The exercise calls for exact output of the lines between the one that contains "The height and" and the end of the data, with both ends kept and pictures left out.

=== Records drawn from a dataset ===
—————
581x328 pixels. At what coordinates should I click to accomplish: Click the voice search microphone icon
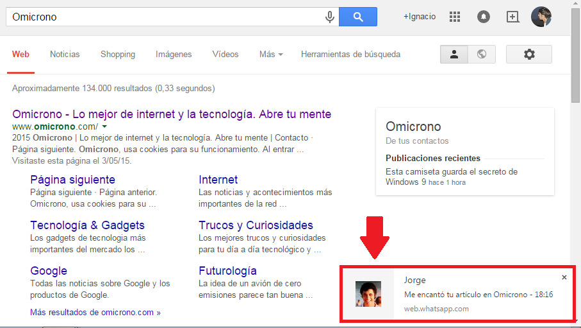pyautogui.click(x=330, y=17)
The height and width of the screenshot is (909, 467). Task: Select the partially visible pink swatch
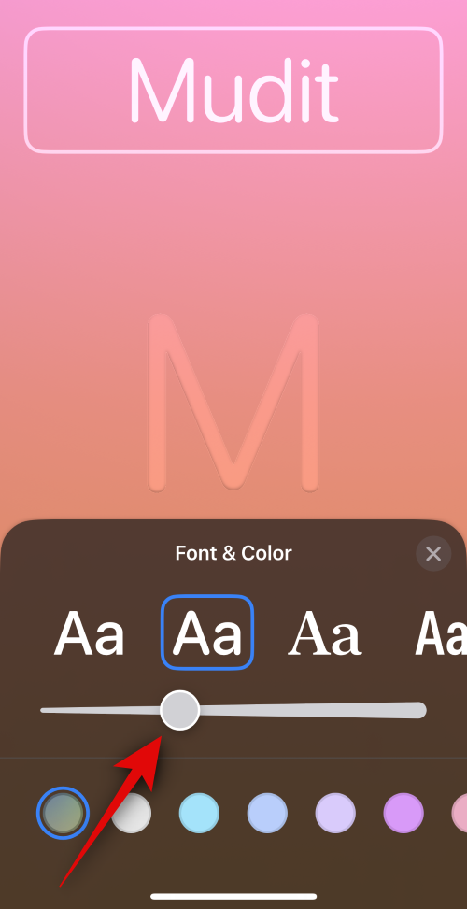click(460, 814)
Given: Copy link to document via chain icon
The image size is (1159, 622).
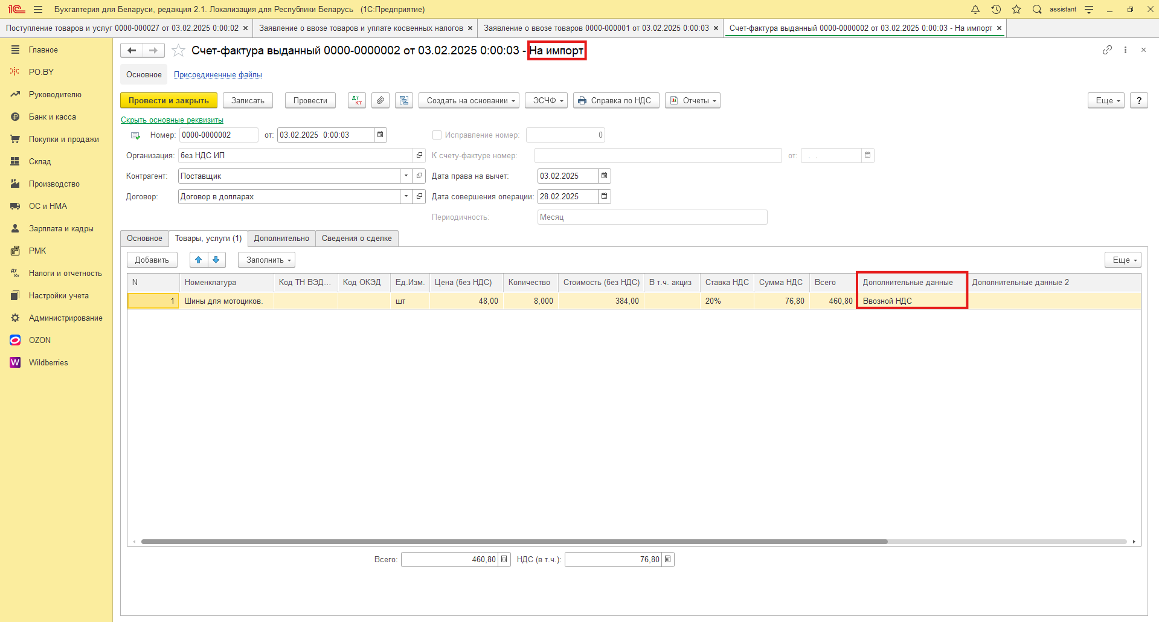Looking at the screenshot, I should coord(1106,50).
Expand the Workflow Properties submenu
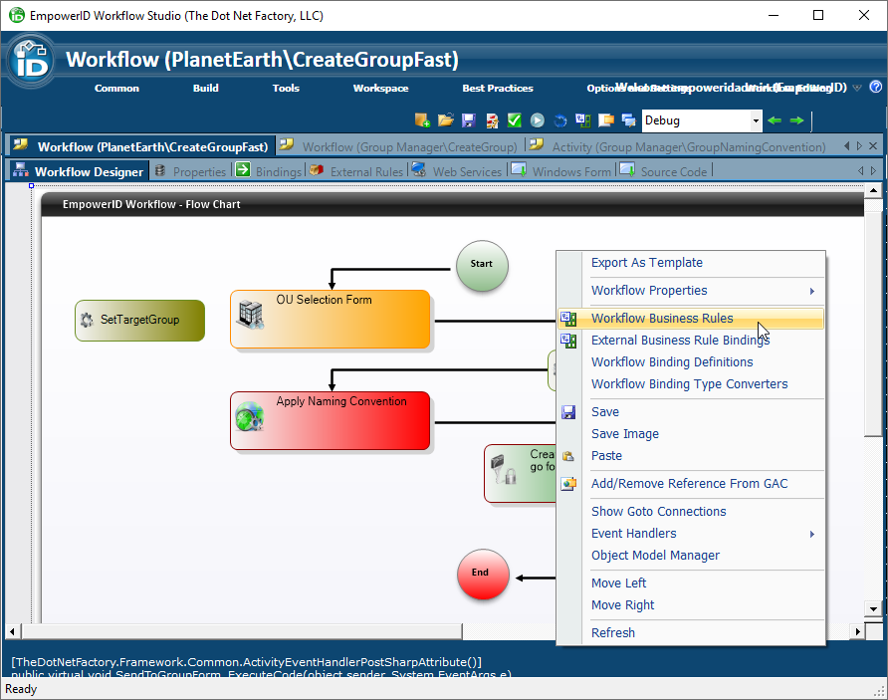 point(811,291)
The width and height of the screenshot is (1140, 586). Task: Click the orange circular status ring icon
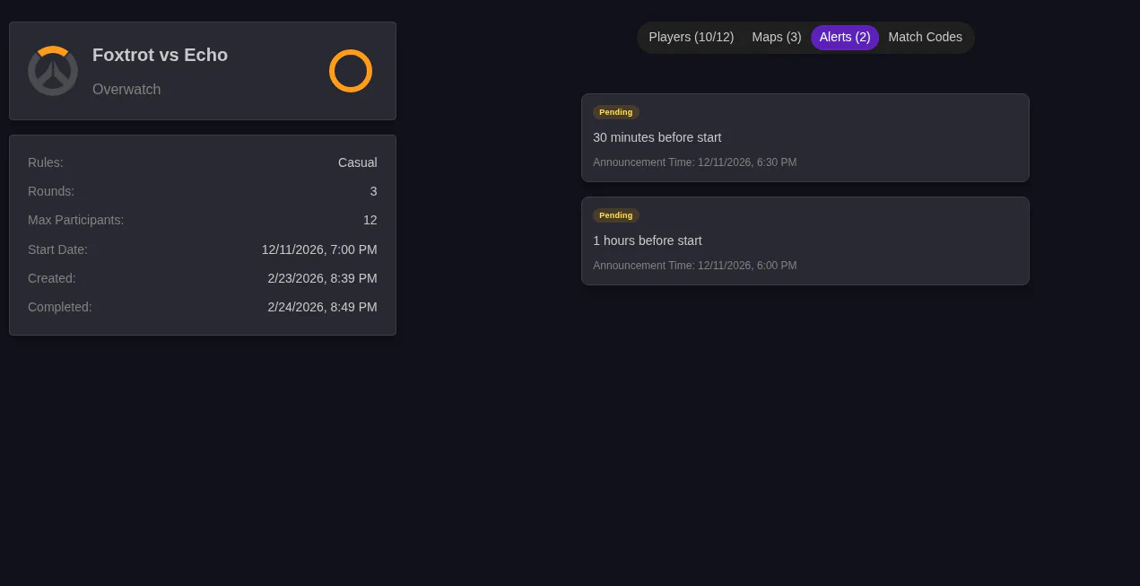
—————
=== TASK OUTPUT ===
The height and width of the screenshot is (909, 467). Task: Select the partially visible pink swatch
click(460, 814)
Given: Copy link to document via chain icon
The image size is (1159, 622).
Looking at the screenshot, I should coord(1106,50).
Expand the Workflow Properties submenu
 point(811,291)
The width and height of the screenshot is (1140, 586). Task: Click the orange circular status ring icon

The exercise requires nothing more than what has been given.